begin Text block

Cyclodextrins (CD) are cyclic oligosaccharides able to form inclusion complexes with various molecules. α-cyclodextrin (αCD), β-cyclodextrin (βCD) and γ-cyclodextrin (γCD) are the most commonly used types, containing six, seven and eight α-D-glucopyranose units, linked by α-1,4 glycoside bonds forming a truncated cone-shaped ring. The hydrophilic rims decorated with the primary hydroxyl groups and a hydrophobic cavity containing high-energy water provide these molecules with unique features which are at the origin of their very rich supramolecular assembly behavior.¹ Because of their versatility, cyclodextrins are widely used as hosts to build functionalized supramolecular materials, with polymers,^2–4 and surfactants.^1,5,6

Cyclodextrin–surfactant inclusion complexes systems exhibit particular physicochemical properties, remarkable versatility, and enriched structural behaviour arising from a delicate balance of repulsive interactions of electrostatic or steric origin between surfactants and hydrogen-bond mediated interactions between cyclodextrins.^5,7–10 Non-covalent interactions are at the basis of the reversible and stimuli-responsive behaviour of cyclodextrin–surfactant systems. Moreover, chemical modifications of CDs and the large variety of surfactants available allow the experimentalist to integrate the system with the desired functionalities. In a reversible process, the assembly of inclusion complexes into highly-ordered structures relies on directional hydrogen bonding between adjacent CDs and CD–water interactions. Hydrogen bonding also plays a critical role in the balance of the electrostatic interactions and macro phase stability, therefore, also influencing the assemblies' morphologies.^9,11

The knowledge of a system's thermodynamic and structural behaviour and its particular characteristics provide essential tools to regulate and modulate the interactions involved in the assembly.¹² It can also provide essential information on the role of the guests and hosts and their characteristics' effect on the structure and responsiveness.

end Text block
begin Material provided

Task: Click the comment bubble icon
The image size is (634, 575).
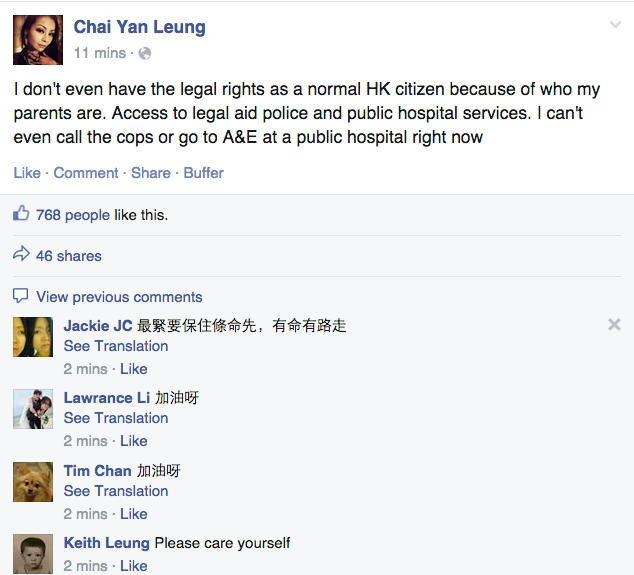Action: 21,296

end Material provided

- _Objectives_:
A. Reproduce verbatim the portion of the cyclodextrin passage that begins with the words containing "The knowledge of" and ends with "structure and responsiveness.".
B. Name each cyclodextrin type that the cyclodextrin passage identifies as most commonly used.

- _Solutions to each task_:
A.
The knowledge of a system's thermodynamic and structural behaviour and its particular characteristics provide essential tools to regulate and modulate the interactions involved in the assembly.¹² It can also provide essential information on the role of the guests and hosts and their characteristics' effect on the structure and responsiveness.

B.
α-cyclodextrin (αCD)
β-cyclodextrin (βCD)
γ-cyclodextrin (γCD)